Development and validation of the health assessment questionnaire II: A revised version of the health assessment questionnaire
Article first published online: 8 OCT 2004
Copyright © 2004 by the American College of Rheumatology
Arthritis & Rheumatism
Volume 50, Issue 10, pages 3296–3305, October 2004
How to Cite
Wolfe, F., Michaud, K. and Pincus, T. (2004), Development and validation of the health assessment questionnaire II: A revised version of the health assessment questionnaire. Arthritis & Rheumatism, 50: 3296–3305. doi: 10.1002/art.20549
- Issue published online: 8 OCT 2004
- Article first published online: 8 OCT 2004
- Manuscript Accepted: 22 JUN 2004
- Manuscript Received: 3 NOV 2003
- The National Data Bank
- Bristol-Myers Squibb
- Pharmacia pharmaceutical companies
The Health Assessment Questionnaire (HAQ) has become the most common tool for measuring functional status in rheumatology. However, the HAQ is long (34 questions, including 20 concerning activities of daily living and 14 relating to the use of aids and devices) and somewhat burdensome to score, has some floor effects, and has psychometric problems relating to linearity and confusing items. We undertook this study to develop and validate a revised version of the HAQ (the HAQ-II).
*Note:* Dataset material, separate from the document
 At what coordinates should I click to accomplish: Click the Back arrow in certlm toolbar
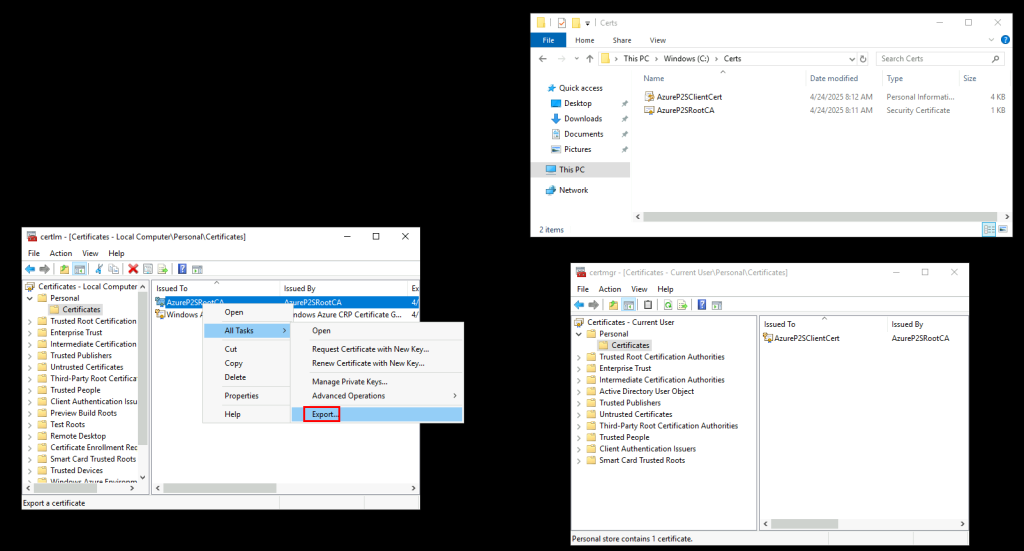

Using Rasch analysis and a 31-question item bank, including 20 HAQ items, the 10-item HAQ-II was developed. Five original items from the HAQ were retained. We studied the HAQ-II in 14,038 patients with rheumatic disease over a 2-year period to determine its validity and reliability.
The HAQ-II was reliable (reliability of 0.88, compared with 0.83 for the HAQ), measured disability over a longer scale than the HAQ, and had no nonfitting items and no gaps. Compared with the HAQ, modified HAQ, and Medical Outcomes Study Short Form 36 physical function scale, the HAQ-II was as well correlated or better correlated with clinical and outcome variables. The HAQ-II performed as well as the HAQ in a clinical trial and in prediction of mortality and work disability. The mean difference between the HAQ and HAQ-II scores was 0.02 units.
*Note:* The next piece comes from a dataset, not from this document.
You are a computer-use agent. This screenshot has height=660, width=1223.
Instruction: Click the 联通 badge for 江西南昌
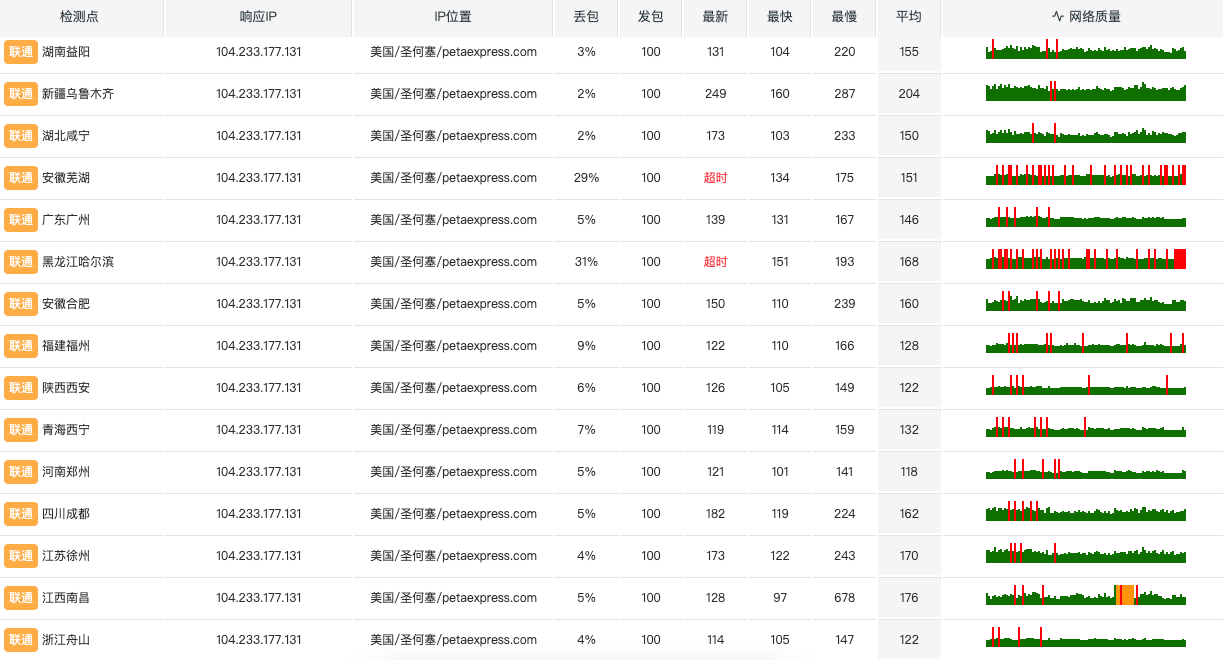pyautogui.click(x=20, y=598)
The HAQ-II is a reliable and valid 10-item questionnaire that performs at least as well as the HAQ and is simpler to administer and score. Conversion from HAQ to HAQ-II and from HAQ-II to HAQ for research purposes is simple and reliable. The HAQ-II can be used in all places where the HAQ is now used, and it may prove to be easier to use in the clinic.